GIVEN DATA:
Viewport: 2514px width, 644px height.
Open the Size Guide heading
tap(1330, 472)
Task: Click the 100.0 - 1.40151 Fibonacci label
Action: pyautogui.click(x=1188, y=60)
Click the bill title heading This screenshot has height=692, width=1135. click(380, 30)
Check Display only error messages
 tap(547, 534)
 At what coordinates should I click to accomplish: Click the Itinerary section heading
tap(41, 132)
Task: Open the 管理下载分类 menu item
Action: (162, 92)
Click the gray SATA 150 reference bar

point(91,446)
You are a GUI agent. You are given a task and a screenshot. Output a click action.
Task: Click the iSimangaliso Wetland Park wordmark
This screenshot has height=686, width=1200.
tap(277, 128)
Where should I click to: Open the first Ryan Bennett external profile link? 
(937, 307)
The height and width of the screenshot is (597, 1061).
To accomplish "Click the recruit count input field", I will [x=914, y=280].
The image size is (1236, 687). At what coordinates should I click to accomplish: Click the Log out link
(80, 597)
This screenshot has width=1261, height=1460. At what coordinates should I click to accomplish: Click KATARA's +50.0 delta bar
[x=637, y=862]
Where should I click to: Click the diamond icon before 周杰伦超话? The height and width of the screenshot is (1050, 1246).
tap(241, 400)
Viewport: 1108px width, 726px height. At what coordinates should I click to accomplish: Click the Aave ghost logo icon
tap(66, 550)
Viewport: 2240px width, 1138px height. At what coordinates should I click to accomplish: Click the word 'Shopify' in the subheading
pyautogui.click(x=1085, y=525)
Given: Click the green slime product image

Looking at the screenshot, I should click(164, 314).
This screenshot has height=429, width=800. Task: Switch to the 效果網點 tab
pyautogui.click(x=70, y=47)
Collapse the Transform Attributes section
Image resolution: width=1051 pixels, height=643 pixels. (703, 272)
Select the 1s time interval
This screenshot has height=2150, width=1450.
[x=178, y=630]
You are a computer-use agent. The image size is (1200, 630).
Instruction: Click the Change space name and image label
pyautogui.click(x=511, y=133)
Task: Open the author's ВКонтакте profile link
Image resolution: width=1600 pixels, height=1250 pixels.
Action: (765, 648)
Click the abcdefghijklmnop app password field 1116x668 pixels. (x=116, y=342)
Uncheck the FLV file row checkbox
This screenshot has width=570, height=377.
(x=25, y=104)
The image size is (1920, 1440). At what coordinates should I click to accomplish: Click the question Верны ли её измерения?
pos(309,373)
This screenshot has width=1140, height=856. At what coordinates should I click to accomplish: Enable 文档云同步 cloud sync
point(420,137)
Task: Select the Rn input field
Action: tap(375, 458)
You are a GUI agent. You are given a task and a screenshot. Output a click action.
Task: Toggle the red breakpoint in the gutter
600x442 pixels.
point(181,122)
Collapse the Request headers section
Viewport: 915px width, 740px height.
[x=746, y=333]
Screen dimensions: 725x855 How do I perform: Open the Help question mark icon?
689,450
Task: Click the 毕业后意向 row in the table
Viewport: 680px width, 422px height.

GOAL OF THE EXERCISE:
Output an exact copy of each record.

ANSWER TO THIS TASK:
Viewport: 2514px width, 644px height.
Open the Size Guide heading
tap(1330, 472)
Task: Click the 100.0 - 1.40151 Fibonacci label
Action: pyautogui.click(x=1188, y=60)
Click the bill title heading This screenshot has height=692, width=1135. click(380, 30)
Check Display only error messages
 tap(547, 534)
 At what coordinates should I click to accomplish: Click the Itinerary section heading
tap(41, 132)
Task: Open the 管理下载分类 menu item
Action: (162, 92)
Click the gray SATA 150 reference bar

point(91,446)
You are a GUI agent. You are given a task and a screenshot. Output a click action.
Task: Click the iSimangaliso Wetland Park wordmark
This screenshot has height=686, width=1200.
tap(277, 128)
Where should I click to: Open the first Ryan Bennett external profile link? 
(937, 307)
The height and width of the screenshot is (597, 1061).
To accomplish "Click the recruit count input field", I will [x=914, y=280].
The image size is (1236, 687). At what coordinates should I click to accomplish: Click the Log out link
(80, 597)
This screenshot has width=1261, height=1460. At what coordinates should I click to accomplish: Click KATARA's +50.0 delta bar
[x=637, y=862]
Where should I click to: Click the diamond icon before 周杰伦超话? The height and width of the screenshot is (1050, 1246).
tap(241, 400)
Viewport: 1108px width, 726px height. At what coordinates should I click to accomplish: Click the Aave ghost logo icon
tap(66, 550)
Viewport: 2240px width, 1138px height. At what coordinates should I click to accomplish: Click the word 'Shopify' in the subheading
pyautogui.click(x=1085, y=525)
Given: Click the green slime product image

Looking at the screenshot, I should click(164, 314).
This screenshot has height=429, width=800. Task: Switch to the 效果網點 tab
pyautogui.click(x=70, y=47)
Collapse the Transform Attributes section
Image resolution: width=1051 pixels, height=643 pixels. (703, 272)
Select the 1s time interval
This screenshot has height=2150, width=1450.
[x=178, y=630]
You are a computer-use agent. The image size is (1200, 630).
Instruction: Click the Change space name and image label
pyautogui.click(x=511, y=133)
Task: Open the author's ВКонтакте profile link
Image resolution: width=1600 pixels, height=1250 pixels.
Action: (765, 648)
Click the abcdefghijklmnop app password field 1116x668 pixels. (x=116, y=342)
Uncheck the FLV file row checkbox
This screenshot has width=570, height=377.
(x=25, y=104)
The image size is (1920, 1440). At what coordinates should I click to accomplish: Click the question Верны ли её измерения?
pos(309,373)
This screenshot has width=1140, height=856. At what coordinates should I click to accomplish: Enable 文档云同步 cloud sync
point(420,137)
Task: Select the Rn input field
Action: tap(375, 458)
You are a GUI agent. You are given a task and a screenshot. Output a click action.
Task: Toggle the red breakpoint in the gutter
600x442 pixels.
point(181,122)
Collapse the Request headers section
Viewport: 915px width, 740px height.
[x=746, y=333]
Screen dimensions: 725x855 How do I perform: Open the Help question mark icon?
689,450
Task: Click the 毕业后意向 row in the table
Viewport: 680px width, 422px height.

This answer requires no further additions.